A Teen Photographer’s Gaza Scoop

At 17, Kitra Cahana has suddenly become one of Israel’s leading photojournalists. Her poignant photo of a Jewish boy in Gaza pushing at the sorrowful Israeli soldiers moving him out of Neve Dekalim appeared in the New York Times on the opening day of the disengagement in August. A visiting Canadian student this year at the Hebrew University, Cahana divided her time between her studies and an internship as a photographer for a photo agency.
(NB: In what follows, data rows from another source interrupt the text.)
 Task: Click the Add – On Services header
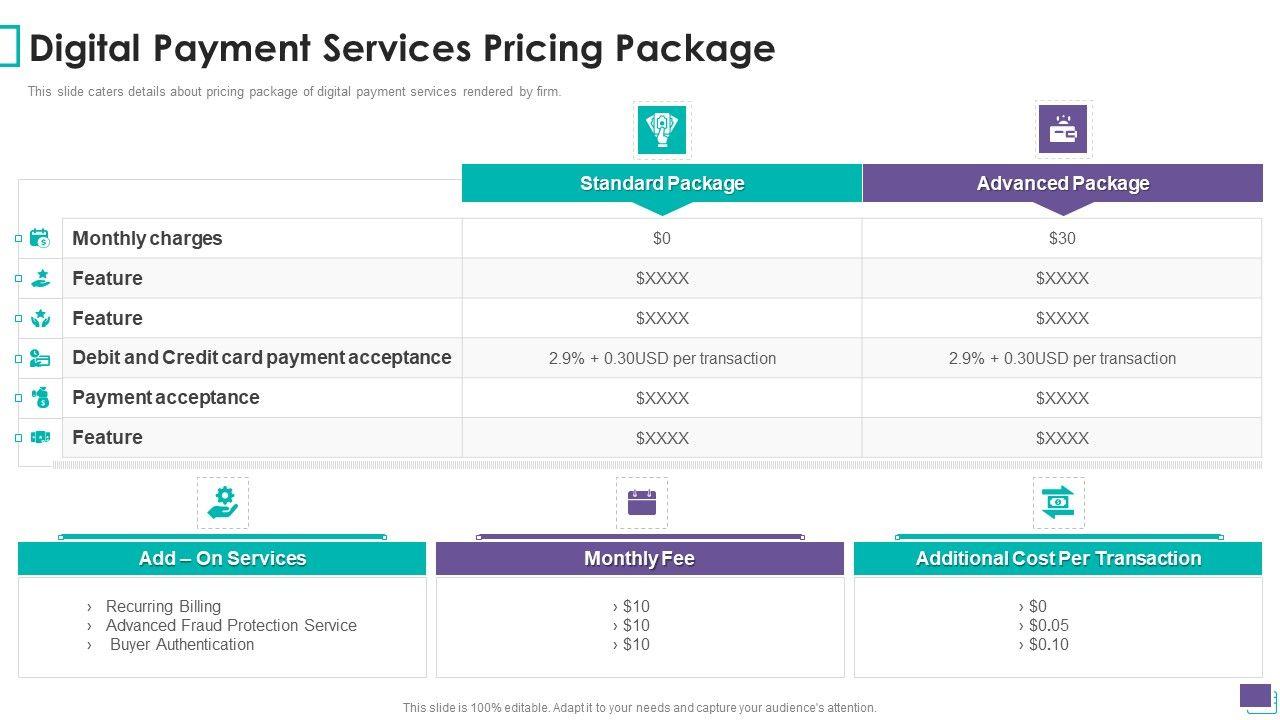pos(222,559)

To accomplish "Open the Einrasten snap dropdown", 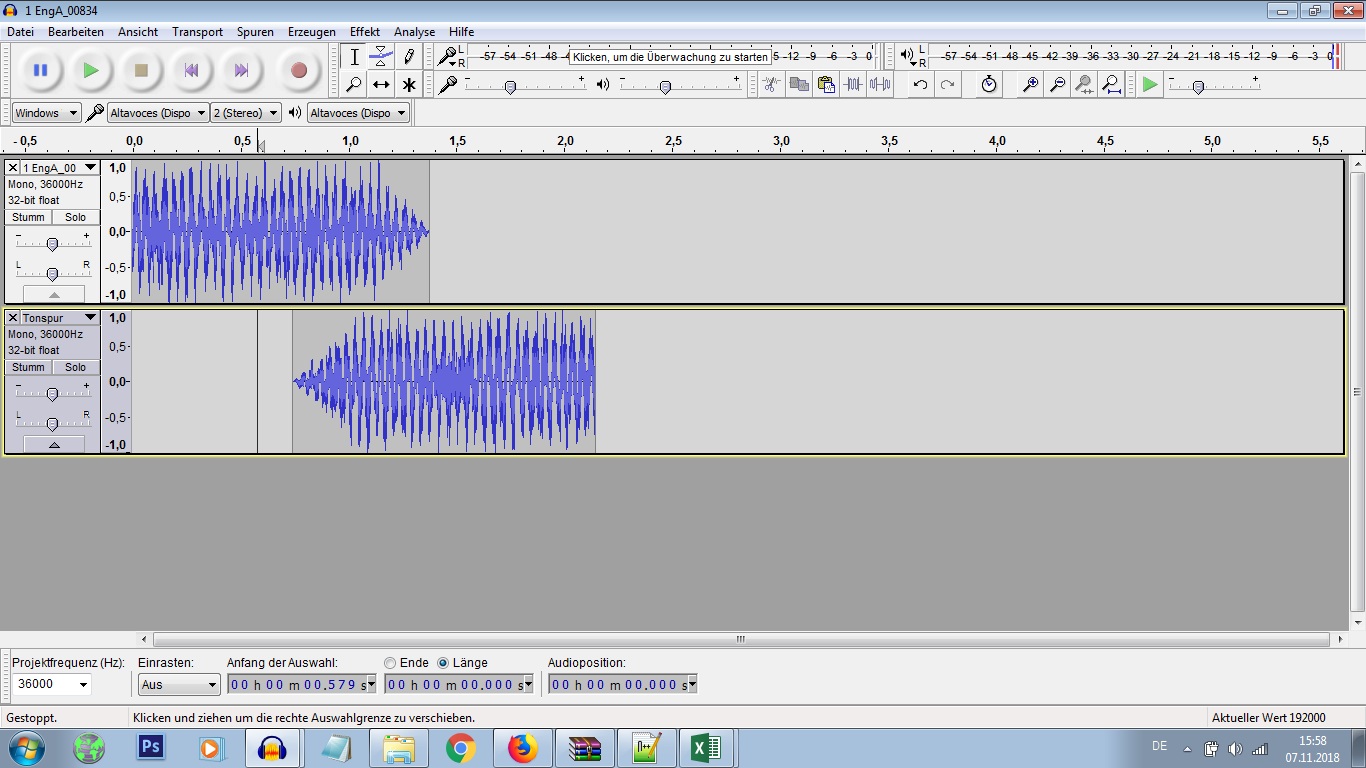I will (x=179, y=685).
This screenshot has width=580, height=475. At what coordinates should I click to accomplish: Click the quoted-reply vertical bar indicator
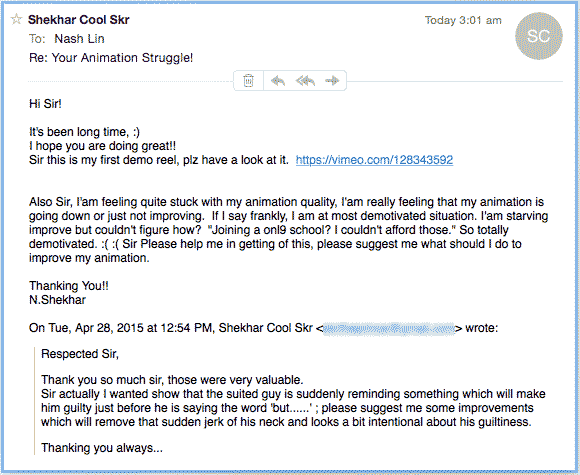pyautogui.click(x=34, y=401)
Entering the field last September with zero prior experience, her work has already appeared in the pages of Israeli, Italian, French, and American periodicals; her photograph of First Lady Laura Bush visiting the Western Wall last spring made page one of USA Today.
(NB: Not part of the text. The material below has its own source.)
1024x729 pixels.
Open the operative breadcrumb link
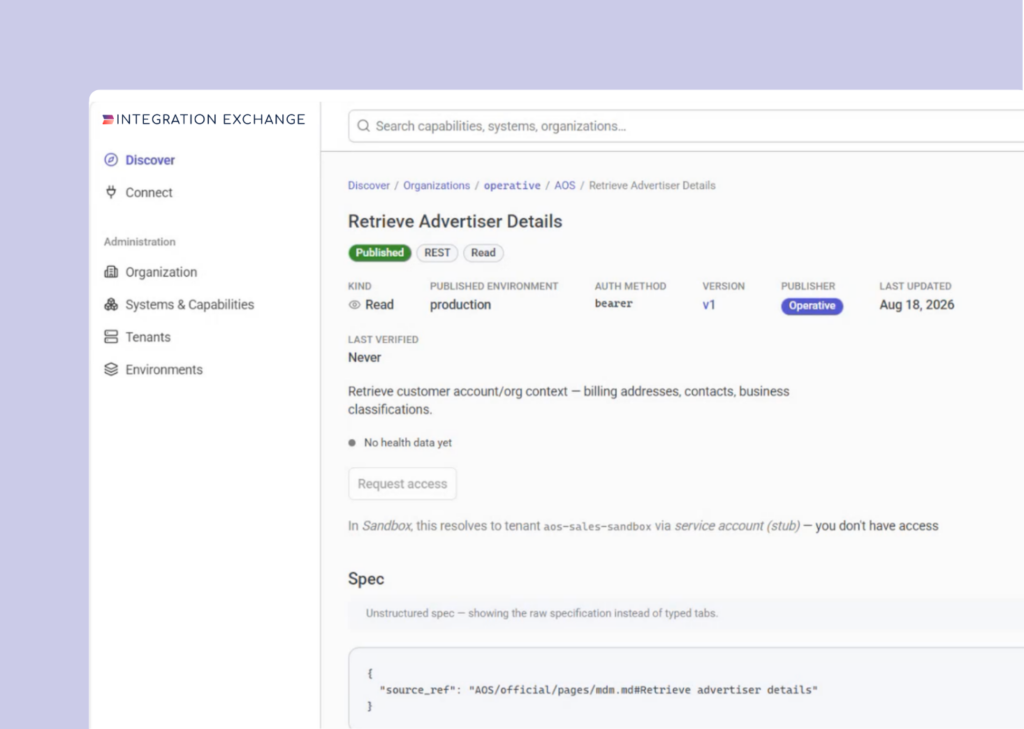point(512,186)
“I’ve always wanted to be an artist,” Cahana said by cellphone this summer from the Gaza Strip “When I started seeing the photos coming out of the Iraqi conflict in 2002, I realized I can make art out of reality.”

In the course of her work, Cahana has visited with the clandestine ultra-Orthodox anti-Zionist group Neturei Karta and attended Palestinian demonstrations against the separation barrier. She has thrown herself into riots, stampedes, and clouds of tear gas, her camera in tow. “I really use photography to learn about and to get connected to Israel. I use it to be a part of this beauty.”

Since July, she has been living and photographing in Neve Dekalim, the largest settlement in the Jewish area of the Gaza Strip. An independent “guerilla journalist” with no immediate ties to the community, though she is a cousin of the late controversial Rabbi Meir Kahane, she told the blog Jewschool that “[being young and] having the settler background in my family.. .people will come up to me and invite me into their homes, but they won’t come up to other photographers. The insurgents from Gush Etzion won’t talk to any other press, but they invited me for Shabbat. I went to one family for Shabbat and they brought out a Qassam that came through their roof and put it on the table. We were sitting around a Qassam singing zemirot (Shabbat songs). It was surreal.”

Through her haunting images, Cahana closes in intimately on Israeli life. And she isn’t even old enough for a press pass.